*** Block opens ***

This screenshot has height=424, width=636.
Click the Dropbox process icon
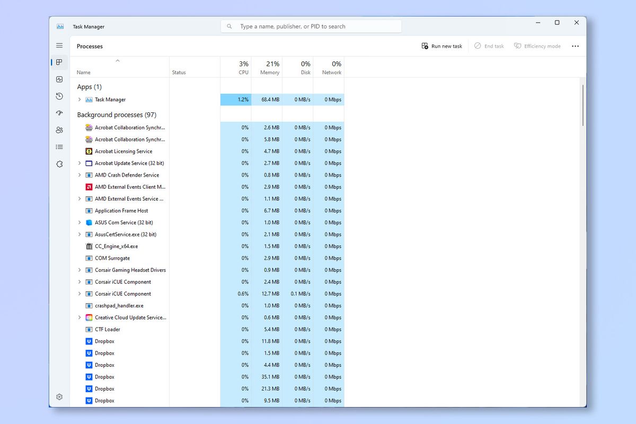(x=88, y=341)

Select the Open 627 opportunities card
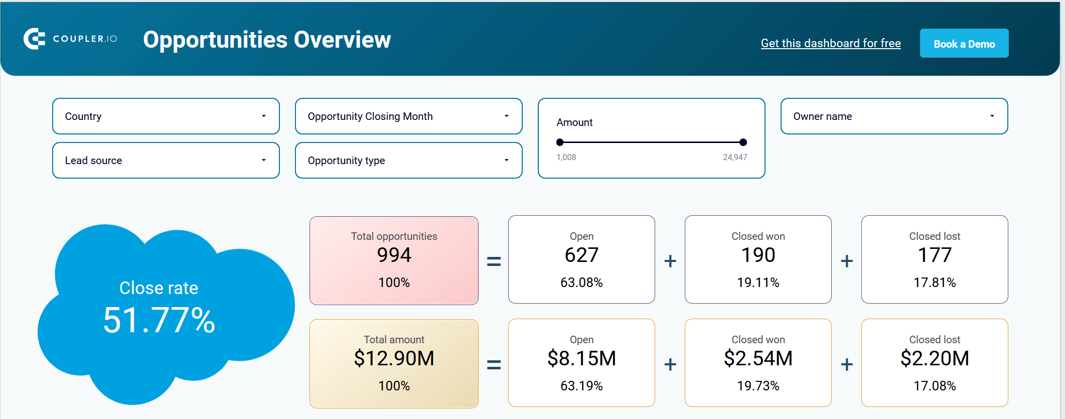point(581,259)
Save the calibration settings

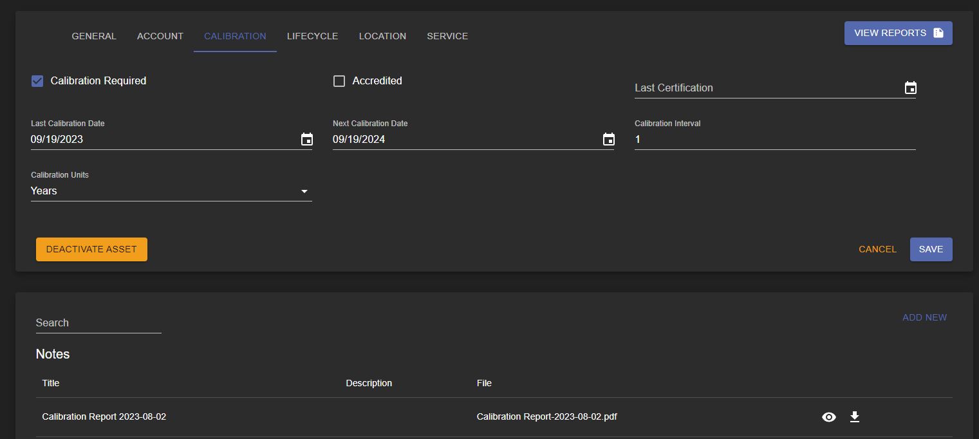(931, 249)
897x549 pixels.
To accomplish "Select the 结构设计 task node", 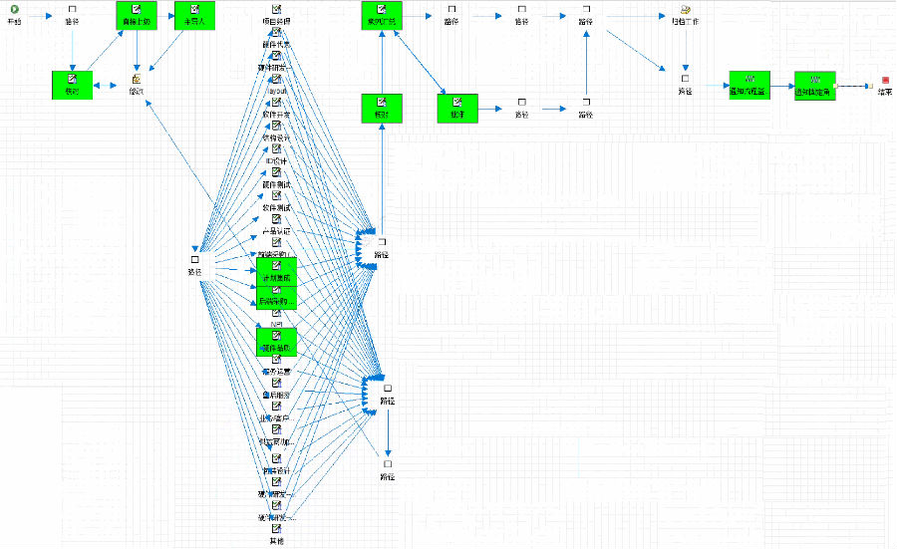I will click(x=276, y=126).
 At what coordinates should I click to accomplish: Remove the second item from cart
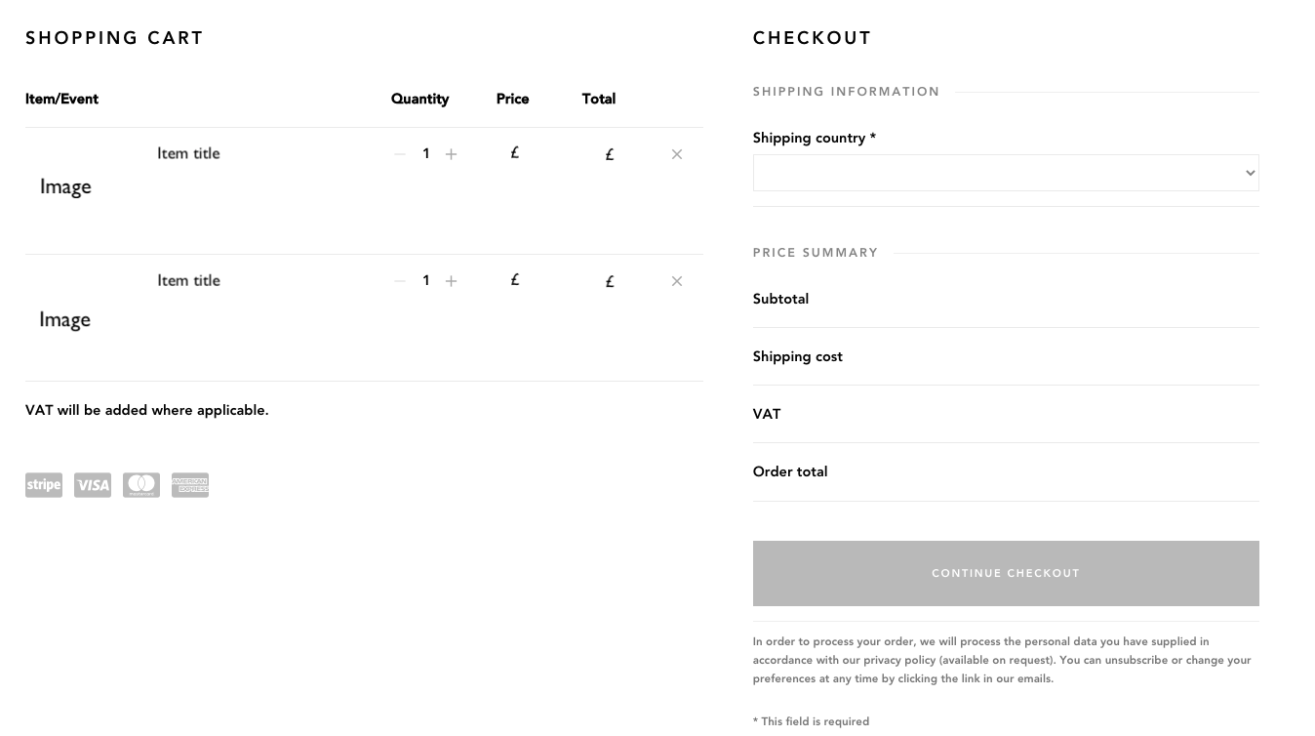pyautogui.click(x=677, y=281)
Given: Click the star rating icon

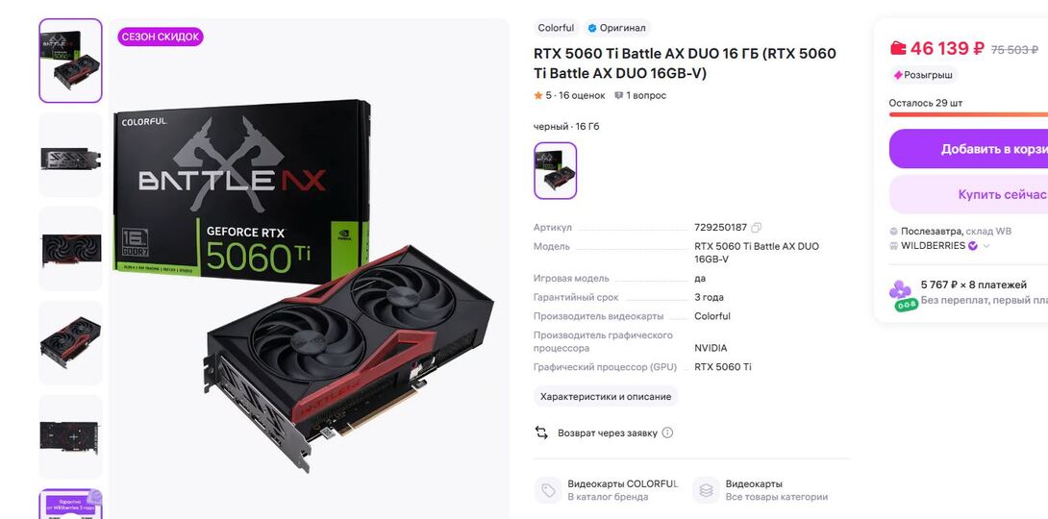Looking at the screenshot, I should click(x=538, y=95).
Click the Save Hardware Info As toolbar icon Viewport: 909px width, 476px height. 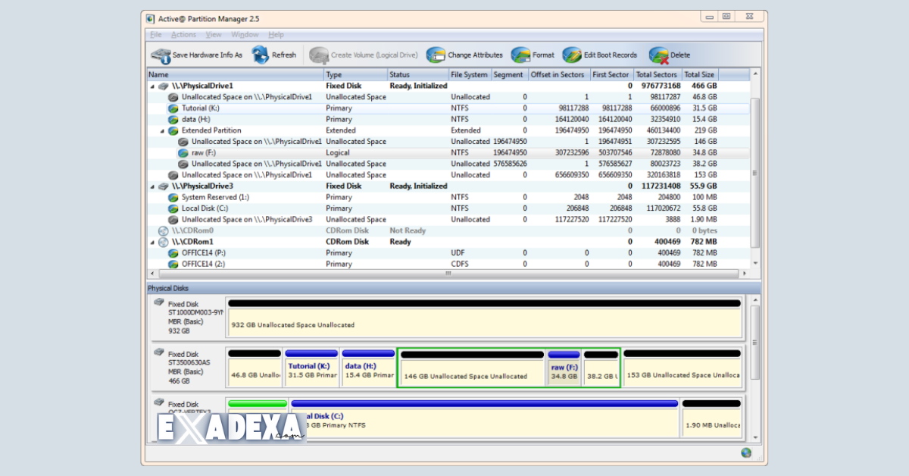coord(161,55)
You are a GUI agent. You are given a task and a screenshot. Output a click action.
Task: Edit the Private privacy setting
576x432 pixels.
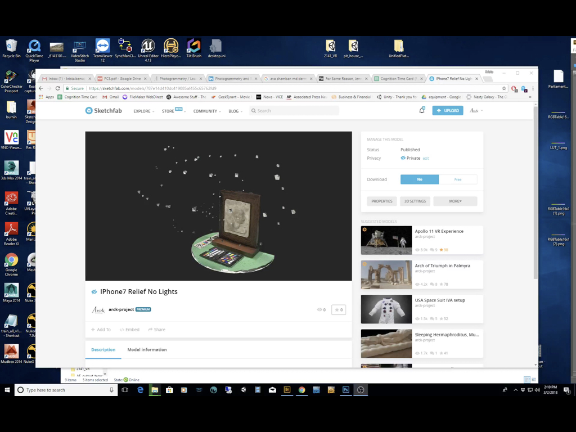(426, 158)
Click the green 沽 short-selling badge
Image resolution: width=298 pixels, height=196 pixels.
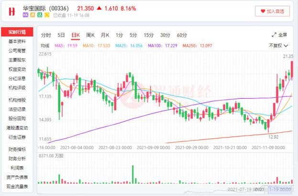[40, 15]
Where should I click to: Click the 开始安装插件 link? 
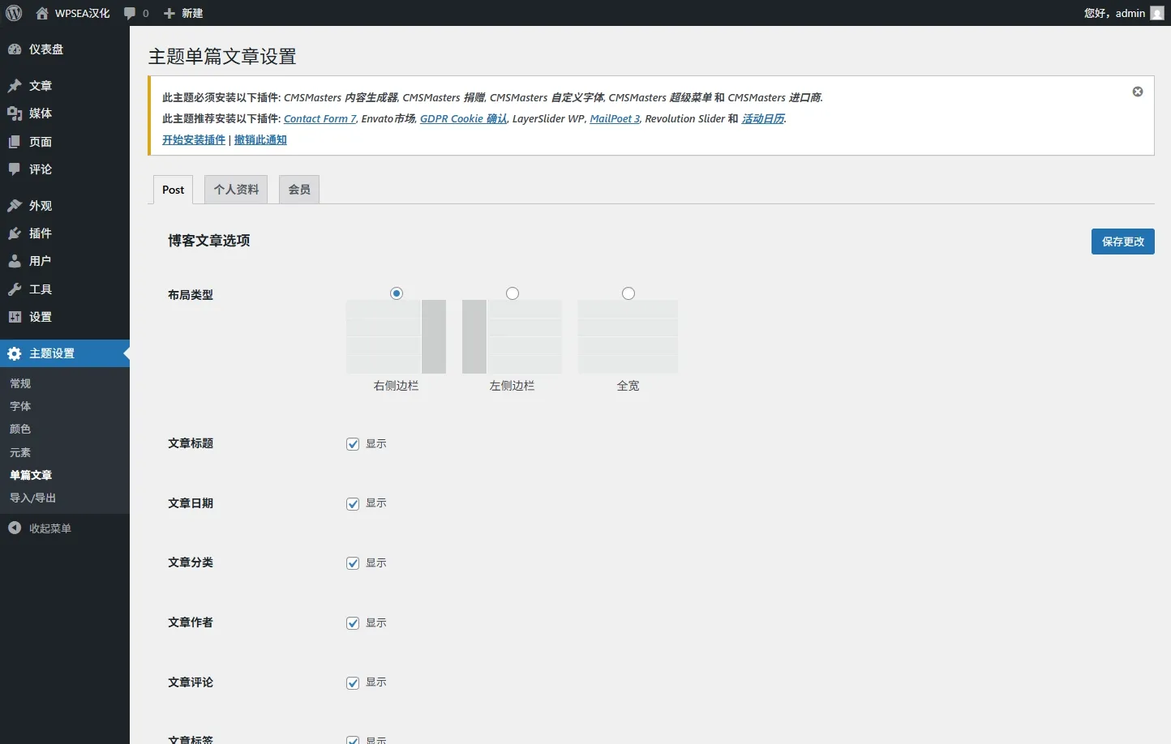(x=194, y=140)
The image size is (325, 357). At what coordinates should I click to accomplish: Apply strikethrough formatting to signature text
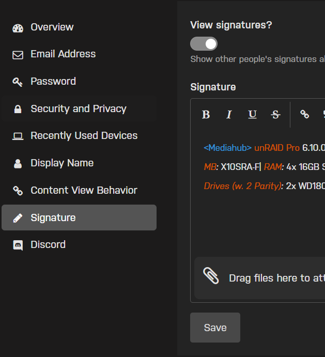(x=275, y=115)
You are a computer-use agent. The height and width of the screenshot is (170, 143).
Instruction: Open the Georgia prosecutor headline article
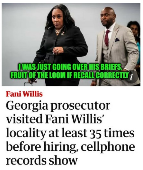click(71, 133)
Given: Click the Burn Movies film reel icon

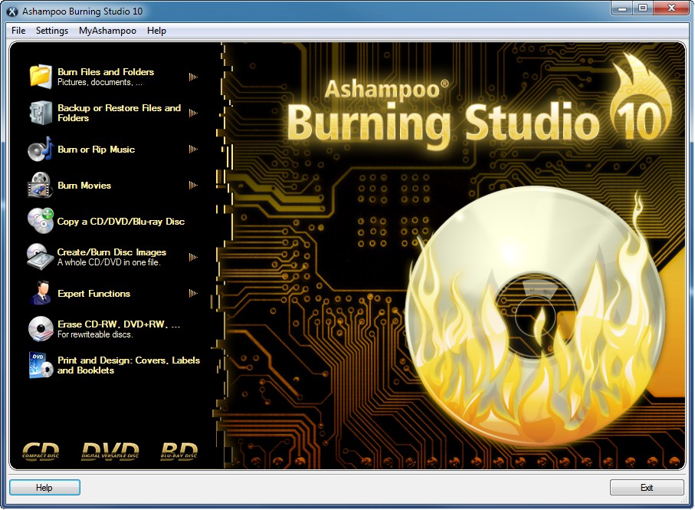Looking at the screenshot, I should [x=41, y=185].

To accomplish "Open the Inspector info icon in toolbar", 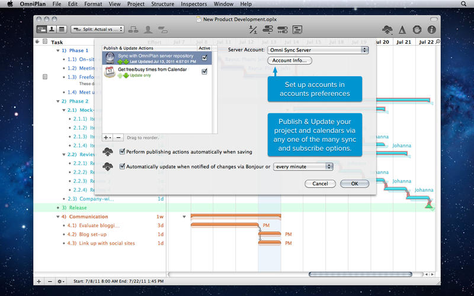I will point(432,28).
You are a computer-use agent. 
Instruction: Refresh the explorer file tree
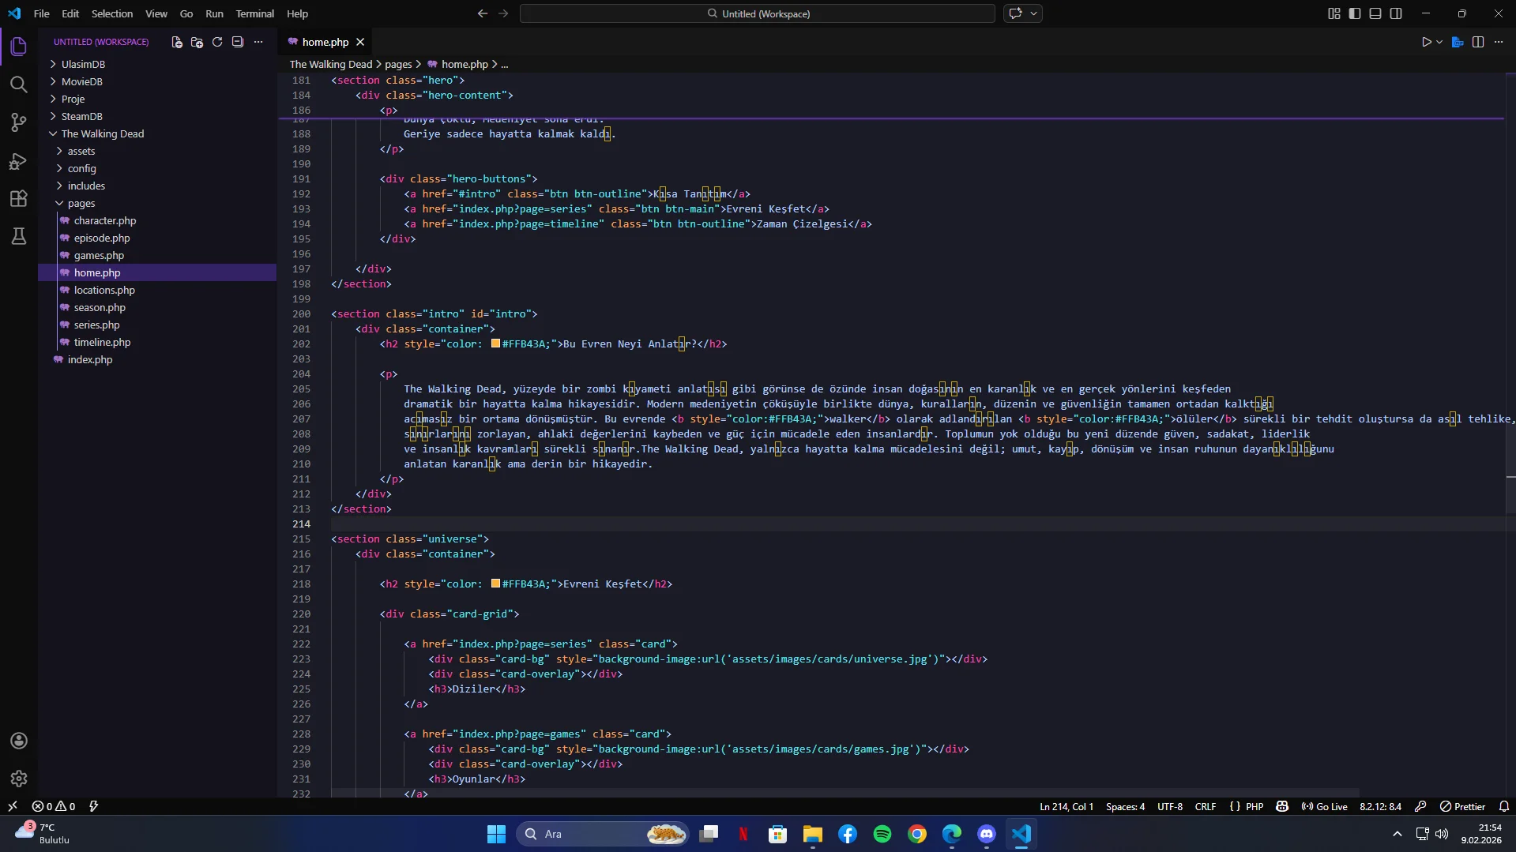click(217, 43)
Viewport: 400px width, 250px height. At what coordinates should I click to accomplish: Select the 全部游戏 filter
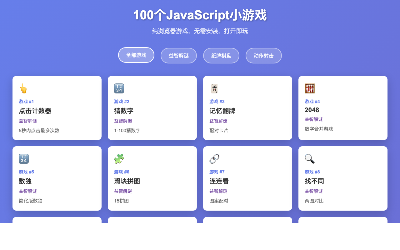click(x=136, y=55)
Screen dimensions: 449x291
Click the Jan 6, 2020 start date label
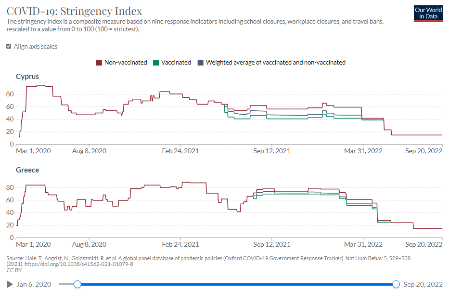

*** Block closes ***

The line containing "Screen dimensions: 449x291" and every line after it, through the end of the records, are what you should retype exactly. Do not include the pictures.

Screen dimensions: 449x291
Click the Jan 6, 2020 start date label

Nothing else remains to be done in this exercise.